_Aim of the exercise_
The reply should hold nothing except the lines from the one with "Where should I" through the end of the entries, duplicated exactly and with no pictures.
BEGIN The data
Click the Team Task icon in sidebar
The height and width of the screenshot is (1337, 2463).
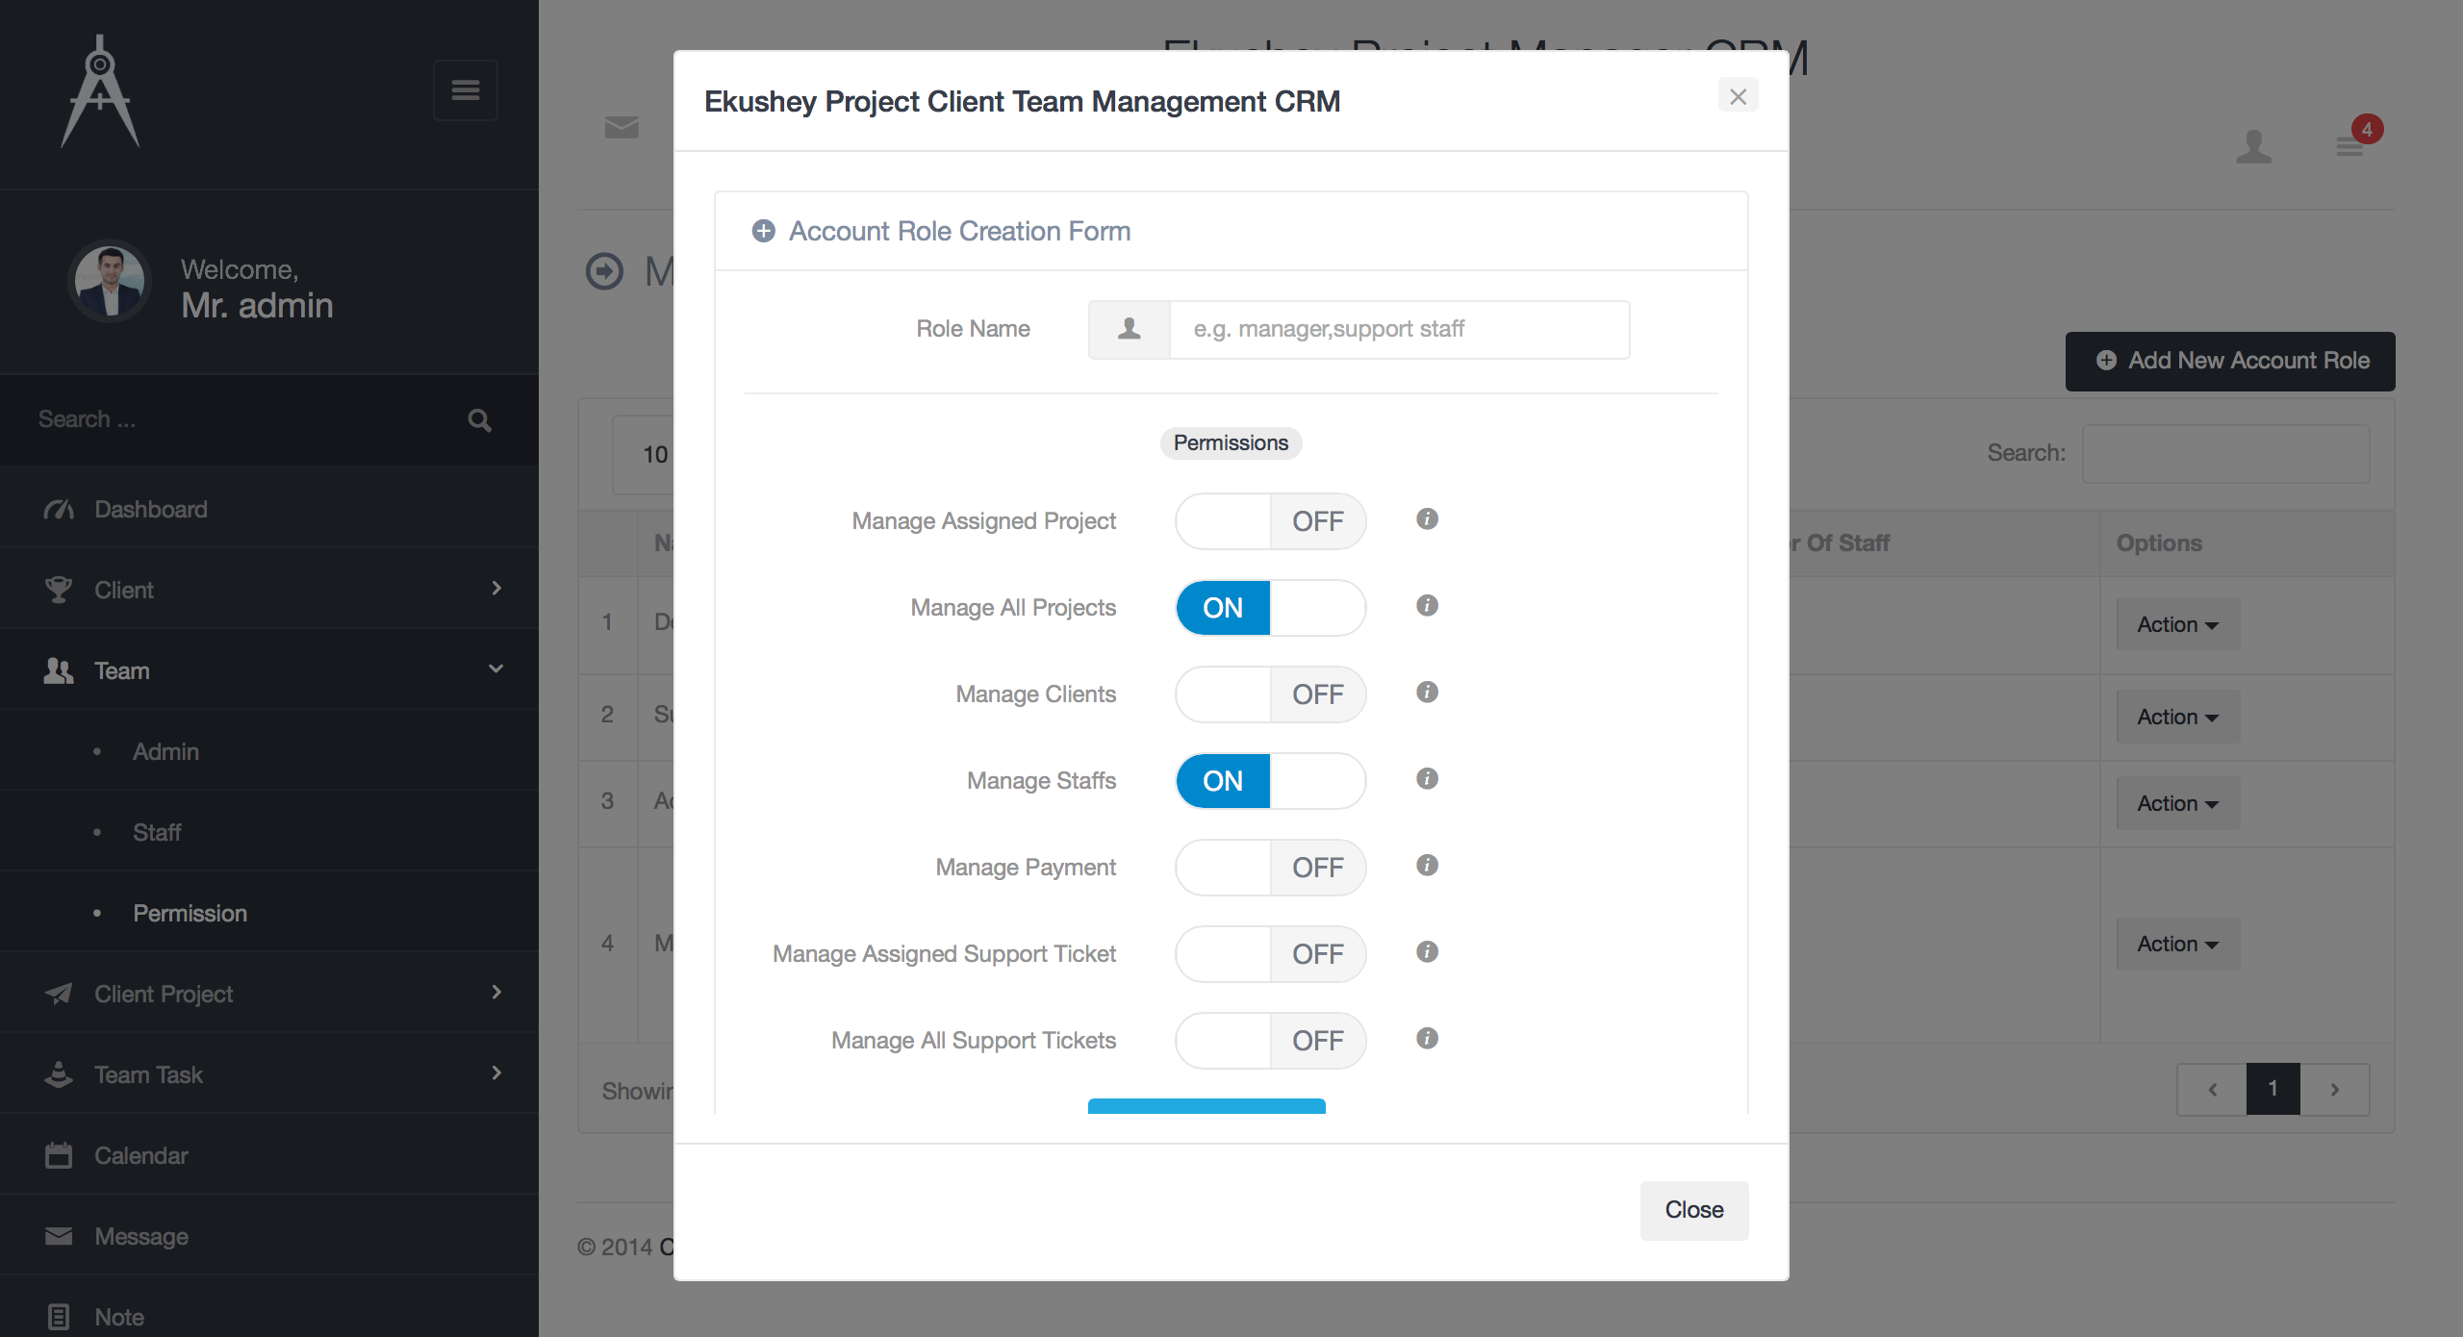(x=59, y=1074)
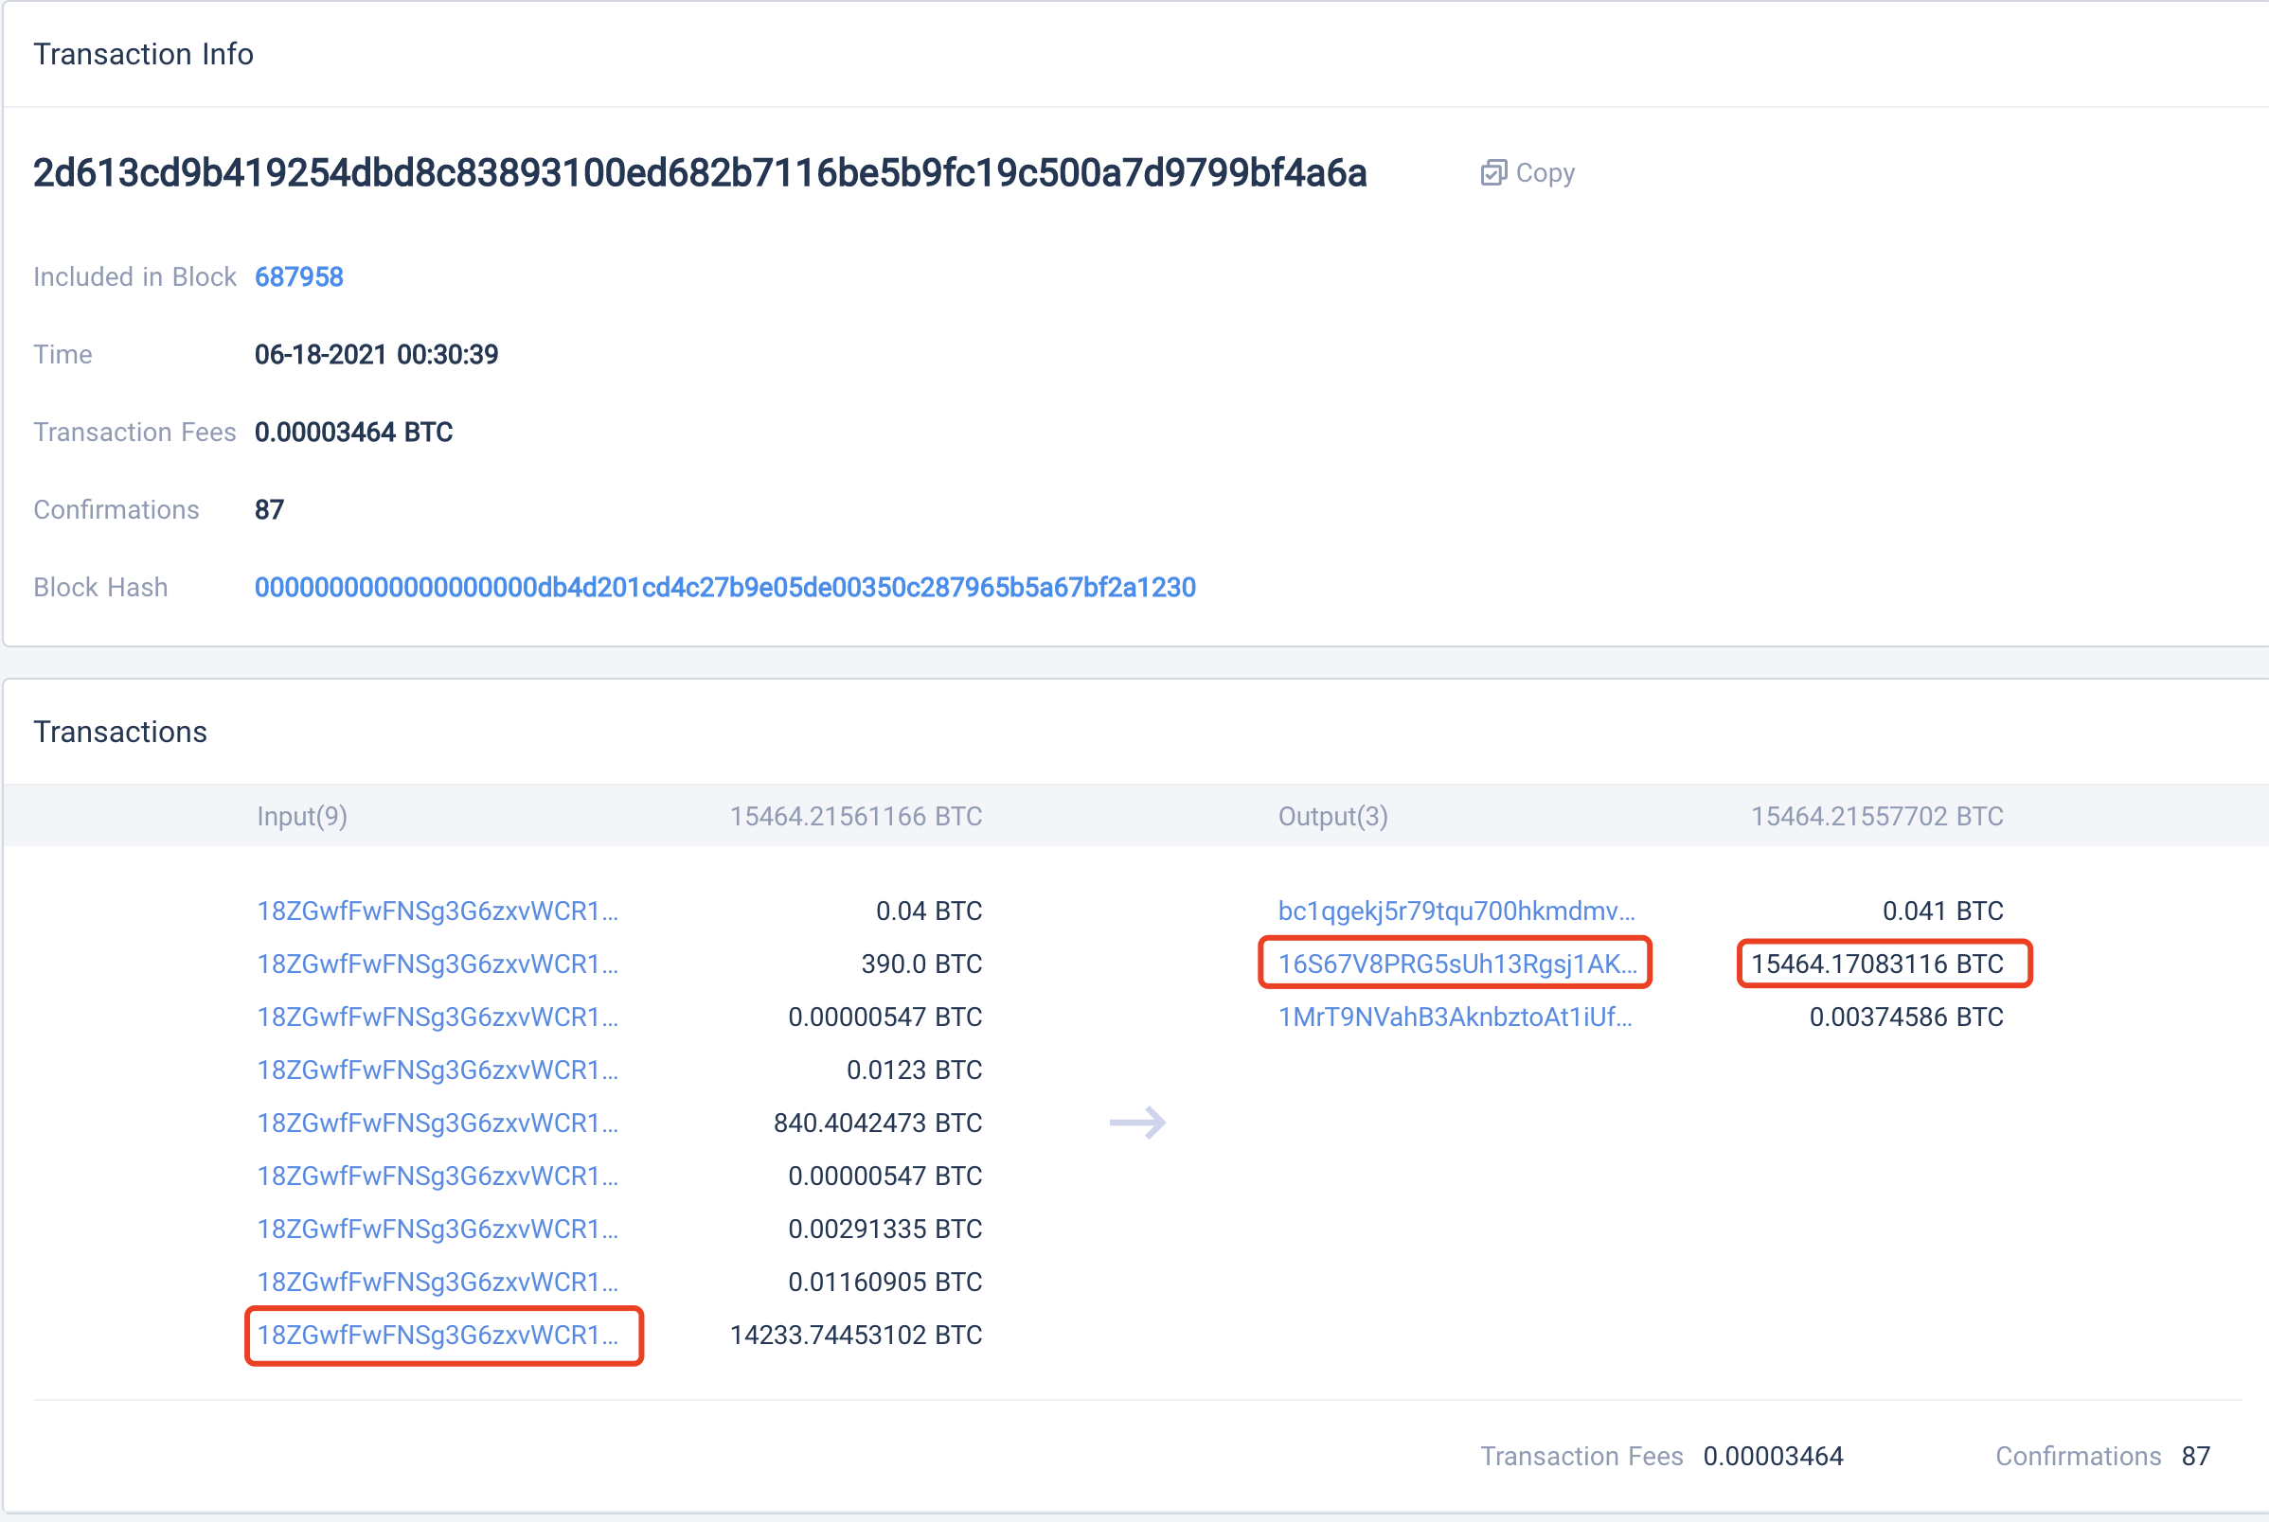
Task: Open the block hash link
Action: (x=724, y=587)
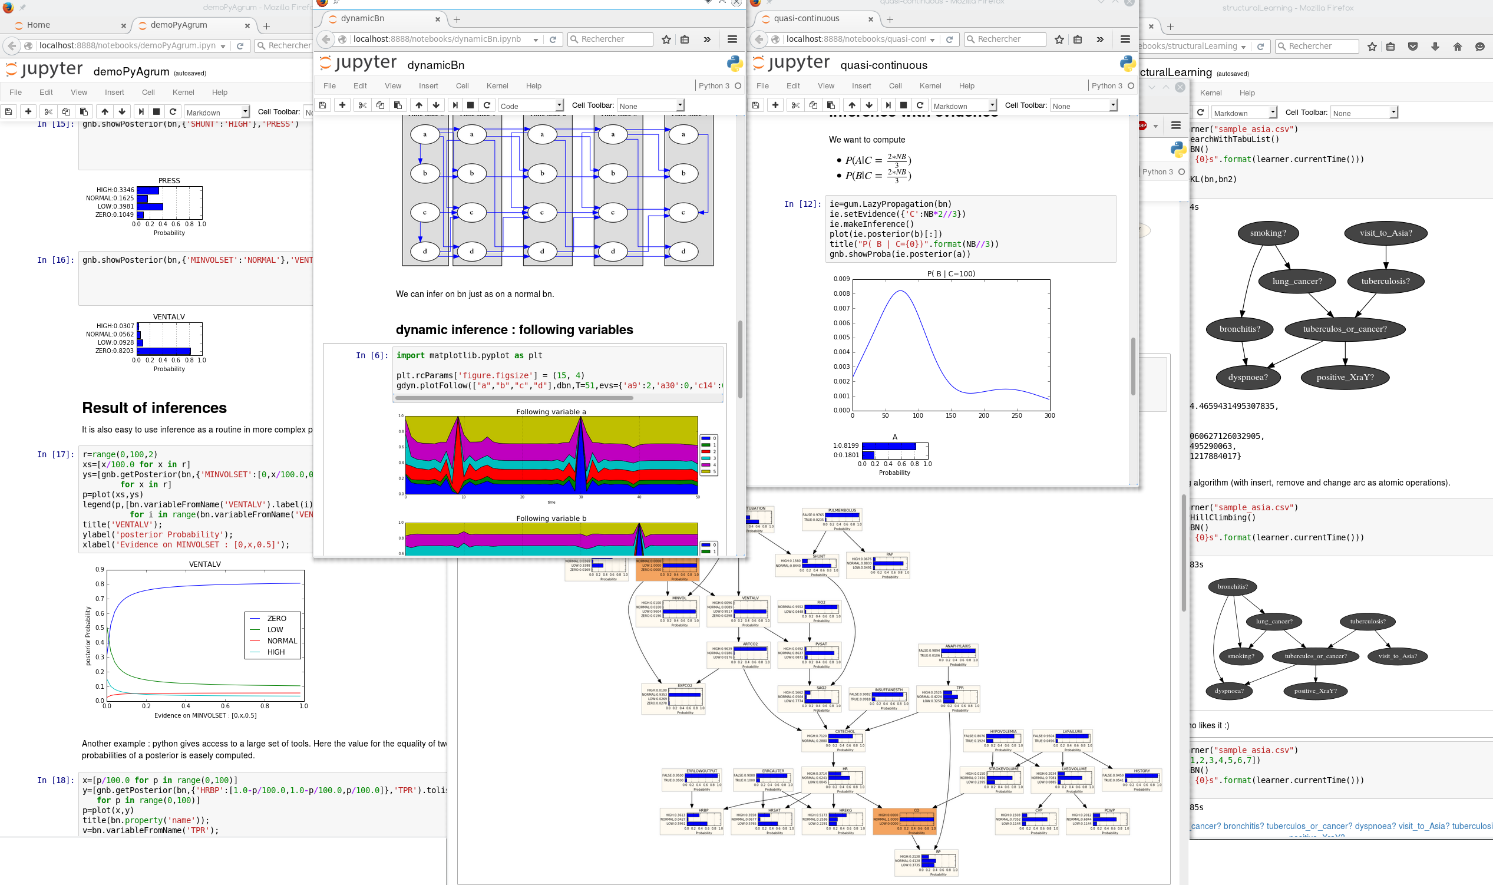Click paste cells icon in dynamicBn toolbar

[x=398, y=106]
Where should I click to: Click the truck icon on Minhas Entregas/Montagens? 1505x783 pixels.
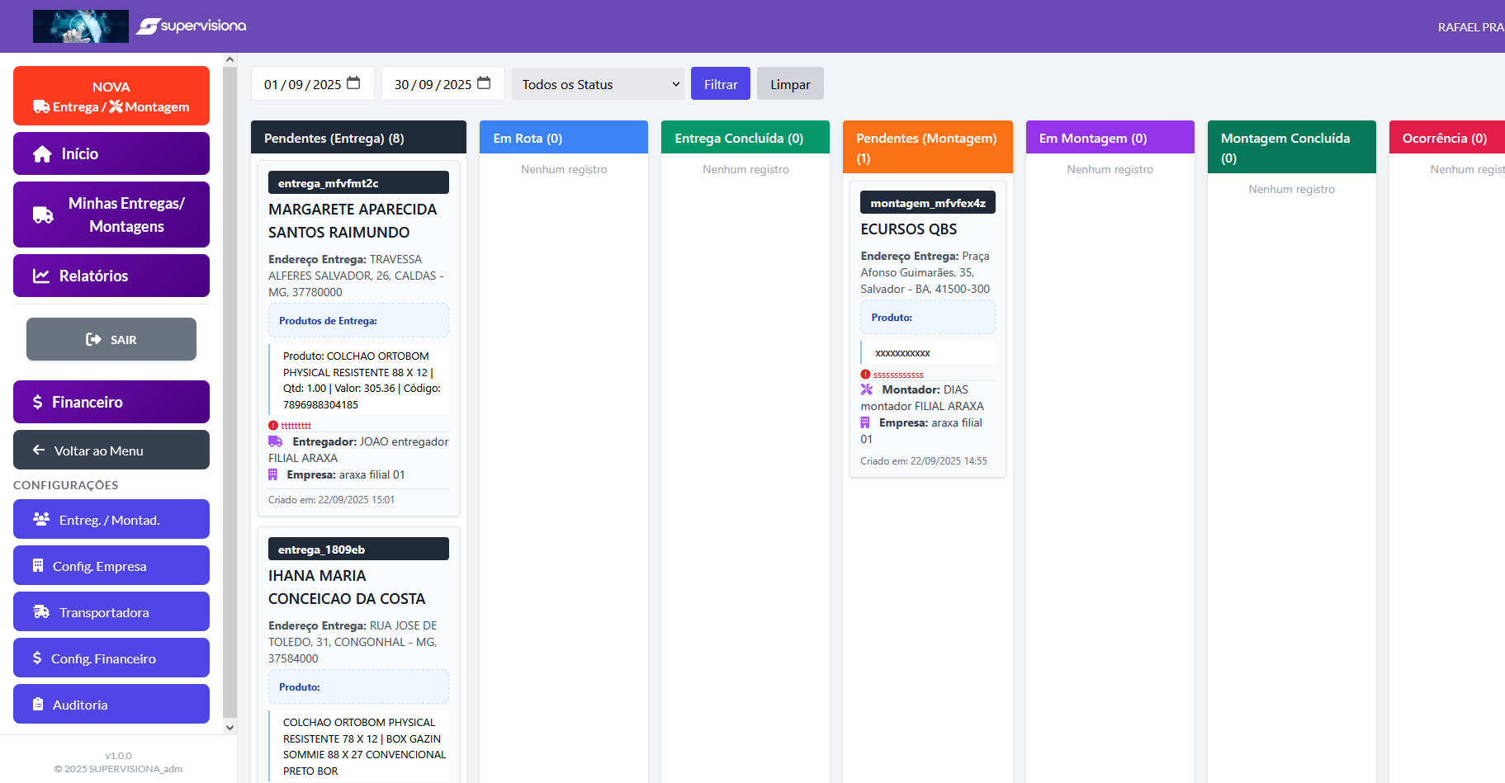point(41,214)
END The data
_Finished exercise_
Where should I click to: Click the truck icon on Minhas Entregas/Montagens? 1505x783 pixels.
point(41,214)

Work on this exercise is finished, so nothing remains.